╭─ PROVIDED PASSAGE

Metadata-Version: 2.1
Name: ya.resourcepool
Version: 0.1.0
Summary: Resource management for Python objects
Home-page: https://github.com/knowikow/ya.resourcepool.py
License: UNKNOWN
Description: .. image:: https://github.com/knowikow/ya.resourcepool.py/workflows/tests/badge.svg
           :target: https://github.com/knowikow/ya.resourcepool.py/workflows/tests/badge.svg
        
        =========================
        Yet Another Resource Pool
        =========================
        
        A configurable resource pool. The ``ResourcePool`` class can allocate resources using a configurable function,
        store them for later use, and also free them if the pool gets too large.
        
        All the code examples assume::
        
           >>> from ya.resourcepool import *
           >>> import threading
           >>>
           >>> class R(int):
           ...     lock = threading.Lock()
           ...     current = 0  # last generated number
           ...     deallocated = []
           ...
           ...     def __new__(cls, *args, **kwds):
           ...         with R.lock:
           ...             R.current += 1
           ...             instance = super().__new__(cls, R.current)
           ...         return instance
           ...
           ...     def __init__(self):
           ...         self.alive = True
           ...
           ...     def close(self):
           ...         self.alive = False
           ...         R.deallocated.append(self)
           ...         return self
           ...
           ...     def use(self):
           ...         print(f'Using resource {self}')
           ...         return self
        
        
        Usage examples
        ==============
        
        The most basic example only configures the method of allocation of the resource and uses
        ``ResourcePool.__call__()`` to get a resource from the pool::
        
           >>> pool = ResourcePool(alloc=R)
           >>> with pool() as obj:
           ...     obj.use()
           Using resource ...
        
        This assumes that the resource can be simply garbage collected, and that an unlimited
        amount can be allocated.
        
        Note that ``ResourcePool.__call__()`` is supposed to be used as a context manager. If that is not needed,
        the methods ``ResourcePool.pop()`` and ``ResourcePool.push()`` can be used::
        
           >>> pool = ResourcePool(alloc=R)
           >>> obj = pool.pop()
           >>> obj.use()
           Using resource ...
           >>> pool.push(obj)
        
        Note that ``ResourcePool.pop()`` transfers ownership of the resource to the client code, and it is the client's
        responsibility to either clean up the resource or to return it to the pool using ``ResourcePool.push()``.

╰─
╭─ GIVEN MATERIAL

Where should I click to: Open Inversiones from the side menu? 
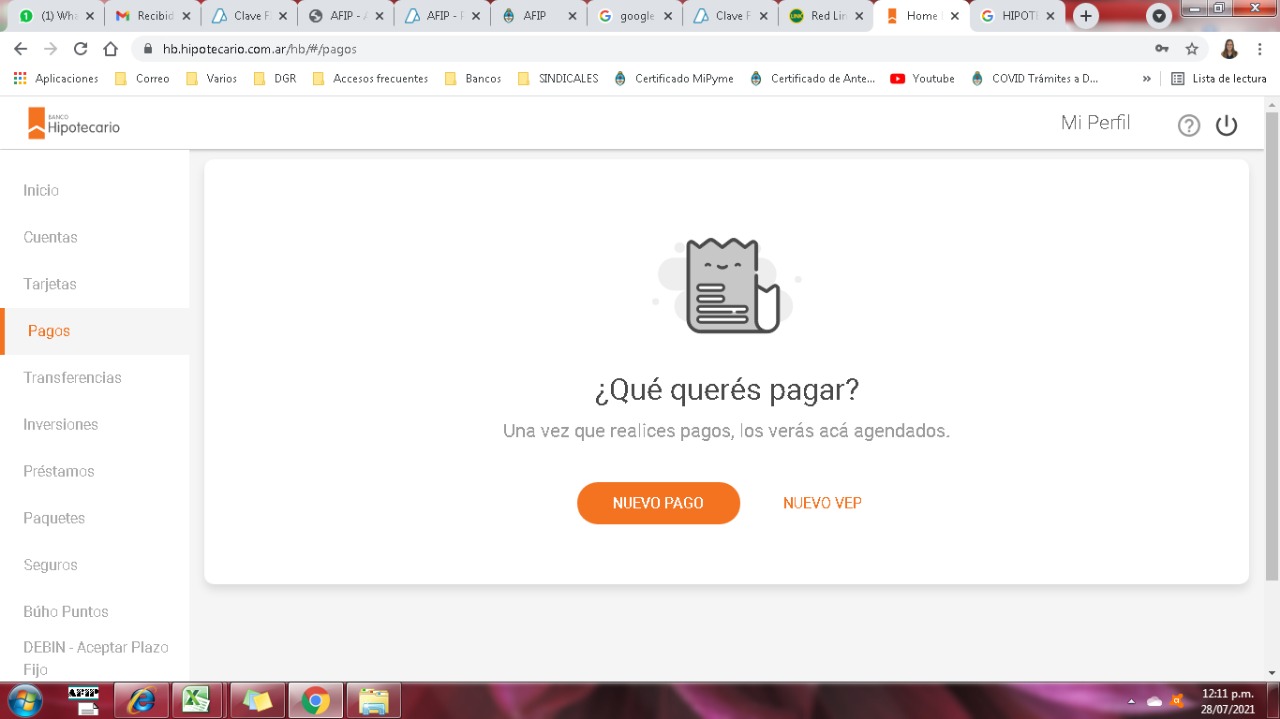point(61,425)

╰─

* WHAT IS EXPECTED: Could you write the next part of the ya.resourcepool package description, starting right after its last sentence?

* THE RESULT:
        The ``ResourcePool.push()`` method can also be used to add new resource to the pool::
        
           >>> pool = ResourcePool()  # no alloc argument
           >>> obj = R()              # create/allocate a resource
           >>> pool.push(obj)         # push without preceding pop
        
        The ``ResourcePool.__call__()`` method is actually implemented in terms of ``pop`` and ``push``.
        
        
        Limited resource sets
        ---------------------
        
        If there is only a limited amount of resource instances available, a set can be provided with the ``init`` argument::
        
           >>> resources = [R()]
           >>> pool = ResourcePool(init=resources)
           >>> with pool() as obj:
           ...     obj.use()
           Using resource ...
        
        In that case, no new resources will be allocated, and only the ones given in the initializer will be used.
        
        By default, trying to get a resource from a limited pool will raise an exception of type ``ResourcePoolEmpty``
        if there is no free resource available at the moment::
        
           >>> pool = ResourcePool(init=[])  # note the empty list
           >>> with pool() as obj:
           ...     obj.use()
           Traceback (most recent call last):
              ...
           ya.resourcepool.ResourcePoolEmpty
        
        Alternatively, a timeout in seconds can be given::
        
           >>> pool = ResourcePool()  # an empty list is actually the default for init
           >>> with pool(timeout=5) as obj:
           ...     obj.use()
           Traceback (most recent call last):
              ...
           ya.resourcepool.ResourcePoolEmpty
        
        This will raise the exception only after the given timeout of five seconds. Note that the timeout is a
        floating point number, so fractions of seconds are possible. A timeout of zero or less will block forever
        or until a resource becomes available.
        
        The ``init`` argument can be combined with the ``alloc`` argument::
        
           >>> resources = [R()]
           >>> pool = ResourcePool(init=resources, alloc=R)
           >>> with pool() as obj:
           ...     obj.use()
           Using resource ...
        
        This will use the initial resource list and only allocate new ones if the initial resources are exhausted.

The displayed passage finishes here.